The Black Girl's Guide to Healing Emotional Wounds

Have you ever met a woman who has grown in age but not in maturity? Some of this may be do to unresolved trauma, other reasons include not having the right type of friendships in her life. The people who stand beside you can help you grow and heal if they are the right type of women. Here are the kinds of girlfriends you need.

Truth speaker- The no-nonsense woman who has no issue telling you that you are wrong in any given situation describes the truth speaker. She brings a different perspective and way of viewing situations you may experience. She’s a leader and will never waver on her beliefs, even if it compromises her standing within the friend group. You will not always love what she has to say, but you know it’s the truth.

Insecurities will cause you to spend time with people who always agree with you because the disagreement can be uncomfortable.

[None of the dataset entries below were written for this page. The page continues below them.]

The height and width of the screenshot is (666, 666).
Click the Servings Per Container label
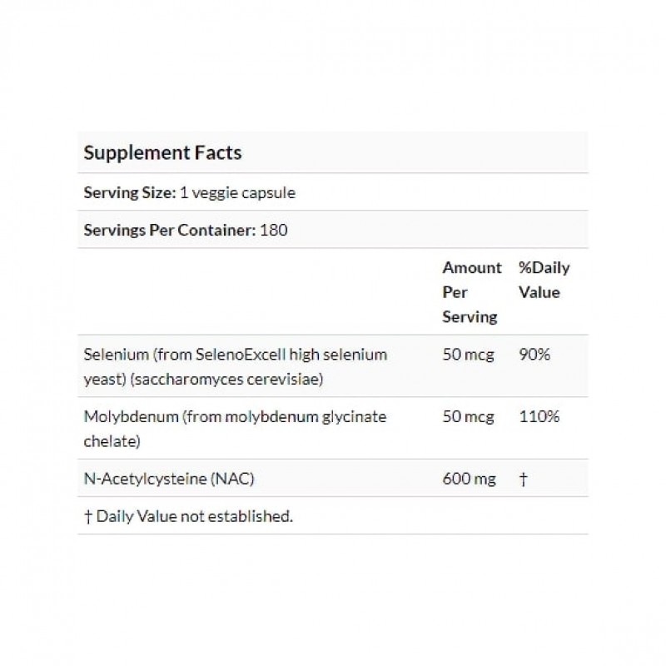[169, 230]
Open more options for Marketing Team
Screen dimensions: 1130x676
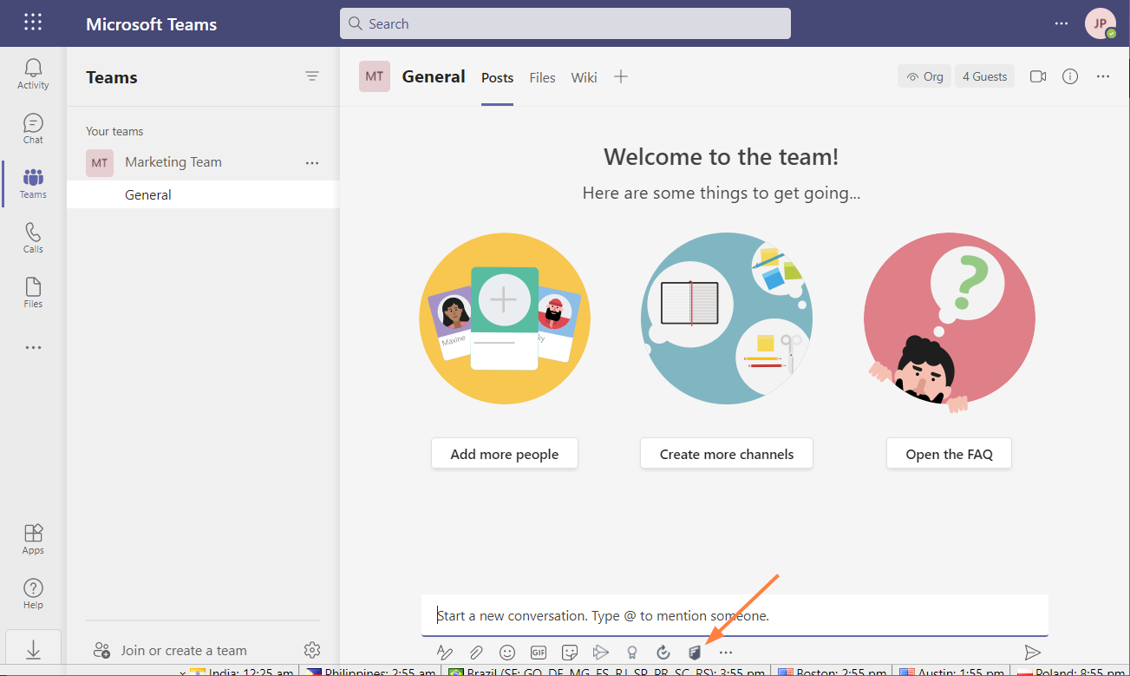312,162
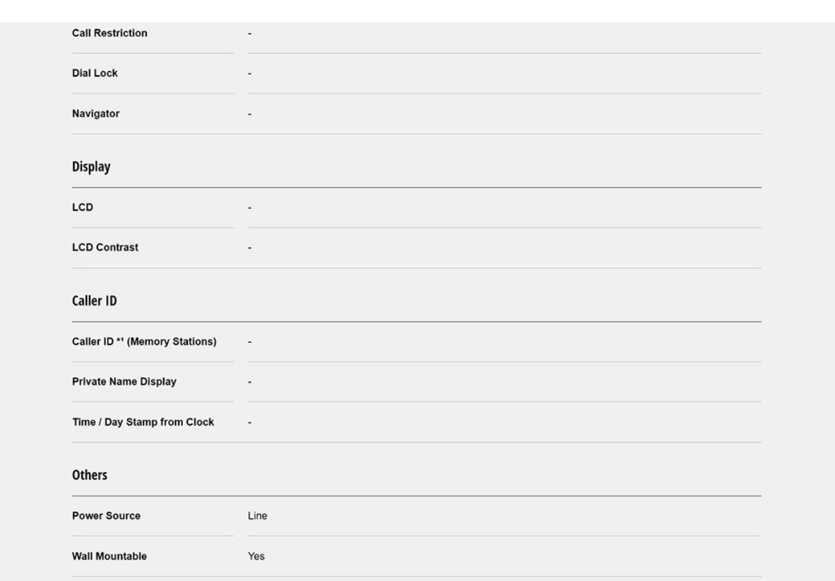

Those who challenge you help you grow and see the world from a different lens. She will tell you that your latest business idea isn’t profitable, the person you are serious about dating is trash, you were rude to the new girl in the group, and that you are taking things too personally. You will not always love what she has to say but know that she has your back in a way that others can’t. She truly is the fertilizer you need to blossom. You can’t get sharp if there is no one to sharpen you.

The Motivator– This is the person who will pour into you when you are feeling low and believes in you for right or wrong or better or worse. Her voice is calming, and her words are soothing; She knows exactly what to say and when to say it. This is the person with whom you can have deep and soulful conversations, and she helps you unpack the pain of your past. She is your soul-sista and a true value added to your life.

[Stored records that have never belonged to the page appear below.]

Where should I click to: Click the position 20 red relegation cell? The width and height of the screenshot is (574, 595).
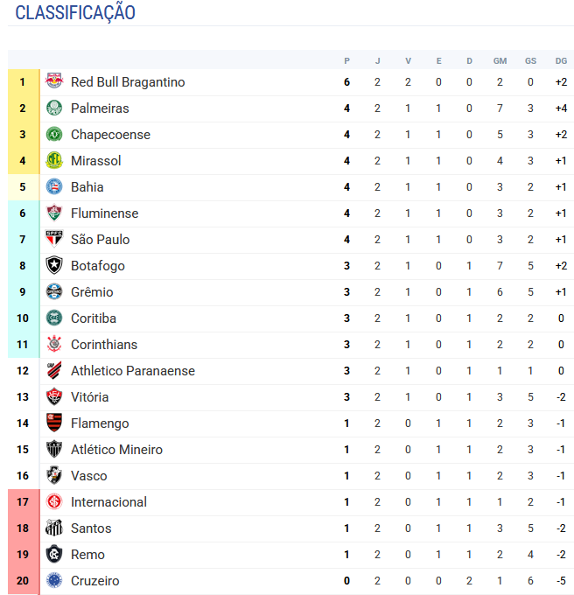coord(23,581)
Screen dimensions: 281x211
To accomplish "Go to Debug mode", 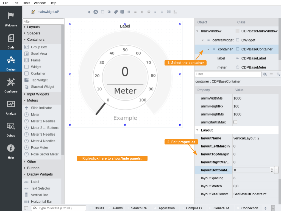I will tap(11, 129).
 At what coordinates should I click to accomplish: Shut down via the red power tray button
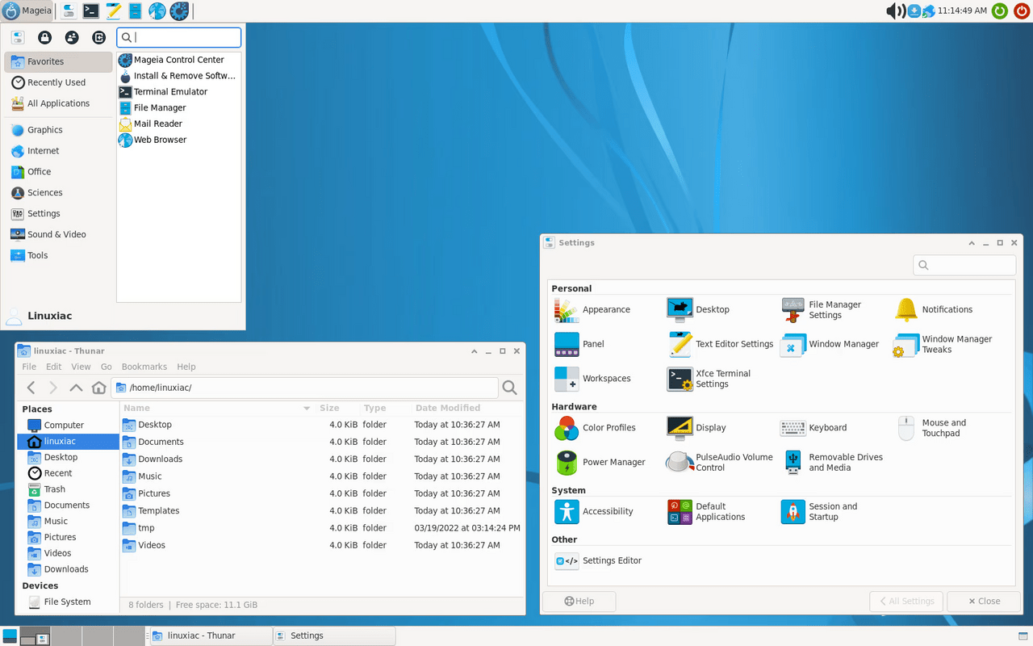click(1021, 11)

The Rider– The Rider is your fun-friend. She is always ready for a good time, whether it’s hopping a plane for a festival, meeting up after work to learn the latest line dances, or going out for a fun night on the town. You don’t need to chat with this person daily, and deep conversations are probably not her thing, but she will help you enjoy life and remind you not to take life so seriously all of the time.

The Mentor– We all need women in our lives to show us the way. The mentor is the woman who has many traits that you aspire to obtain. Her courage, empathy, wisdom, and grace help you to see the future whole, fully self-actualized version of yourself. She serves as the big sister you need at this time in life. You may not always have access to this person and that’s ok. You see them and the way they move, which provides a template for you to follow, and that’s all that matters

The Irritator– The irritator is the person who gets on your last nerve! She triggers you in indescribable ways. You are at odds with her and wish for her to be out of your life. Believe it or not, this woman is important and is a godsend because she is pointing you to your triggers, which are a reaction to unhealed emotional wounds. Her irritations are letting you know what areas you need to heal, whether it’s mommy issues, abandonment wounds, rejection, or childhood bullying. She is here to help you see the worst parts of yourself and the toxic behavior you may have embraced.

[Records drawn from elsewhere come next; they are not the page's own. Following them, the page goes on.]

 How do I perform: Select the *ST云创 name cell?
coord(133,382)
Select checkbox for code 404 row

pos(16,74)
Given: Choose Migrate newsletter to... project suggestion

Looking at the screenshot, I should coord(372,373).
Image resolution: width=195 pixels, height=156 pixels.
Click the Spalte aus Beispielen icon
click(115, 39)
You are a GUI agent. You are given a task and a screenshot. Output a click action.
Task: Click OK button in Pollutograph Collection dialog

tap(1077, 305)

Although she may leave you for a short while, trust me when I tell you that she will show up as someone else poking your same buttons until you heal. When you see the irritator, ask God what she is here to teach you about yourself, and what areas need to be healed. You don’t need to be in a relationship with this person or spend time arguing with them, but know that she will always pop up to help us heal, whether she’s in the form of a frenemy, difficult colleague, tough boss, or former friend.

Please understand that we can’t depend on one person to provide all that we need; it requires a community of friends to help us become better. Each person serves a different purpose in our lives, and it all leads us to becoming a much better version of ourselves.